La mejor parte del disco, y la más "magos", comienza con "Otro dia mas sin vos", dónde retoman un poco mas sus raíces y con un tema sentido y amoroso empieza a cerrarse el disco en unas transiciones especialmente emocionantes. La bala entra y las lágrimas caen, una especie del "Fuiste lo mejor" de estos años.

"Quiero" es el tema más ambicioso del disco. Suena como una trompada al mentón, fuerte, más tirando a lo que conocemos de Los Magos. Algo que podría salir de las tripas del mismísimo pescado. Es ese tema que se va a llevar los pogos de la noche porque está preparado para eso.

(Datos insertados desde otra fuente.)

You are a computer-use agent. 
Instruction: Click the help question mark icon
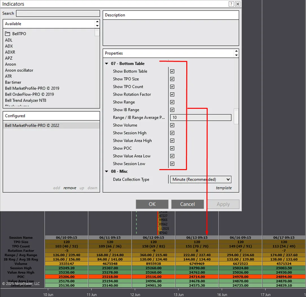coord(231,4)
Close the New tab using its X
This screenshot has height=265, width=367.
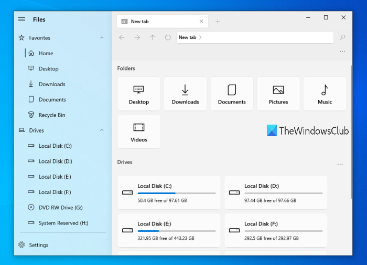pos(201,22)
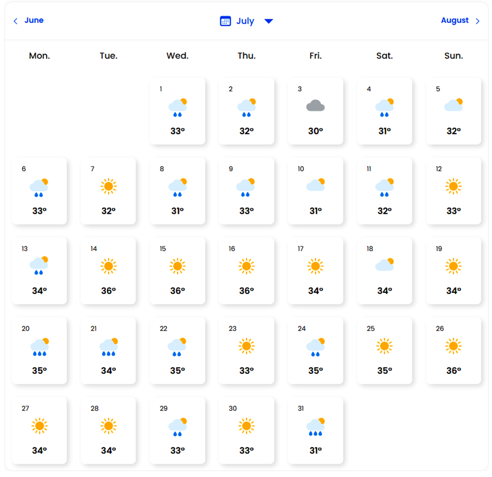The height and width of the screenshot is (477, 492).
Task: Go to previous month June
Action: click(x=34, y=20)
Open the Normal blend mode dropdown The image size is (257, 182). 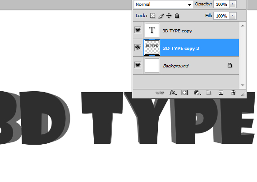pyautogui.click(x=163, y=4)
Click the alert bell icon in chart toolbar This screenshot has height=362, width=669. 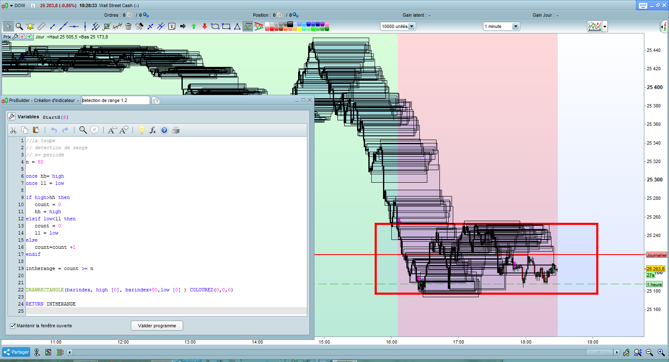pos(30,26)
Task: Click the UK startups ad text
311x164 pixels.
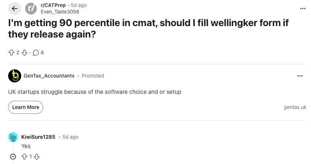Action: point(95,92)
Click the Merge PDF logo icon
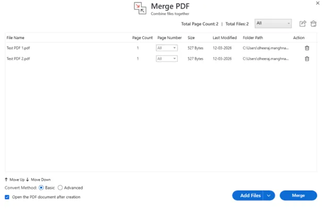 140,8
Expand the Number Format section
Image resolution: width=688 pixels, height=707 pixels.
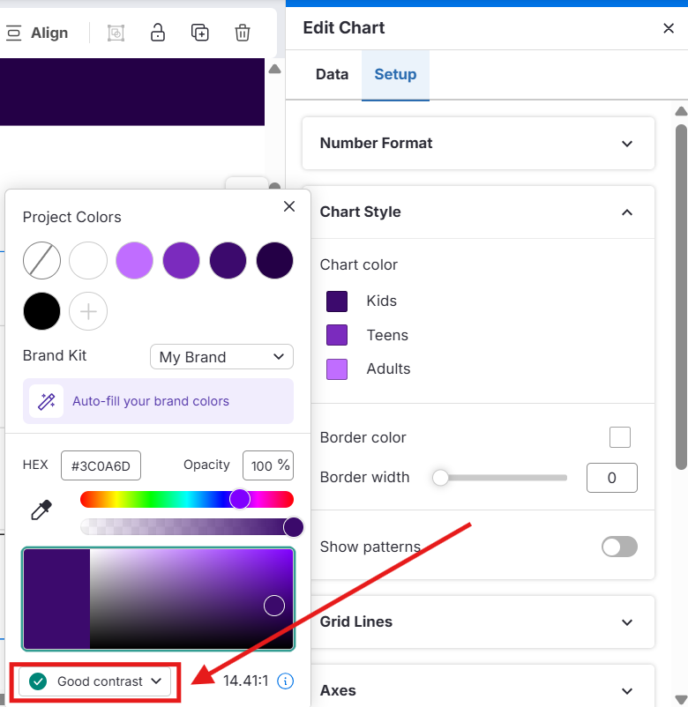click(x=478, y=143)
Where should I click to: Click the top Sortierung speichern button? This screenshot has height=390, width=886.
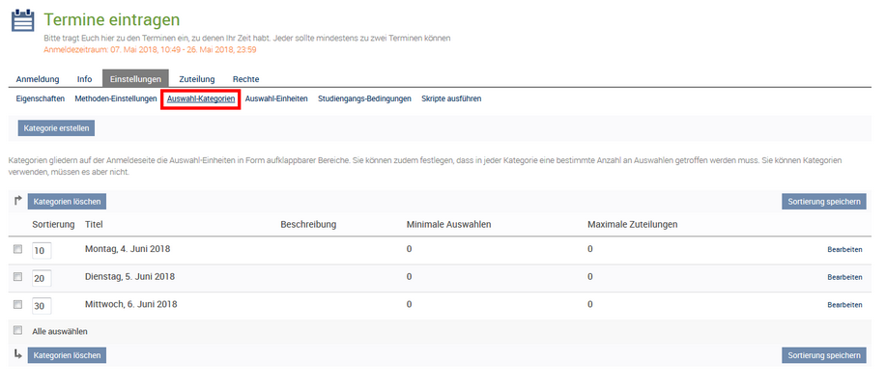(x=824, y=202)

"La hija de Lucy - Susy Rock" es el tema de, justamente, rock por excelencia. Piernas largas, rock de terciopelo, antro oscuro y birra barata. Tiene esa esencia característica de la banda pero con tintes de las bandas de rocanrol de los 90, apoyados en los lugares tenebrosos. Podría sonar como suena una noche post Teatro Flores en algún bar de la zona. "Rastaman" es mi tema favorito del disco. Podría ser un tema de Sumo, podría ser un tema de Socorro, podría ser un tema de New Order o hasta de Joy Division. Es un conjunto de cosas que dan como resultado un tema rarísimo pero que claramente vuelve a las raíces de una banda que disfruta de experimentar en los lugares que es necesario.
"El remis del 40" cierra el disco y marca lo que se nota desde que comenzó: Hay algo intrínseco de que la placa debe sonar a los tiempos que nos aquejan. Es un disco preparado para que cale hondo en la gente y la identificación sea más personal que nunca. Los Magos lo volvieron a hacer: Se reinventaron, viraron un poco de su clásico rock pero lograron un disco que se mantiene con muchísima solidez, que recuerda a muchas épocas de las que todos vivimos y sobretodo nos enseña que la música puede pasar por distintos estados sin perder su simpleza, emoción y calidad.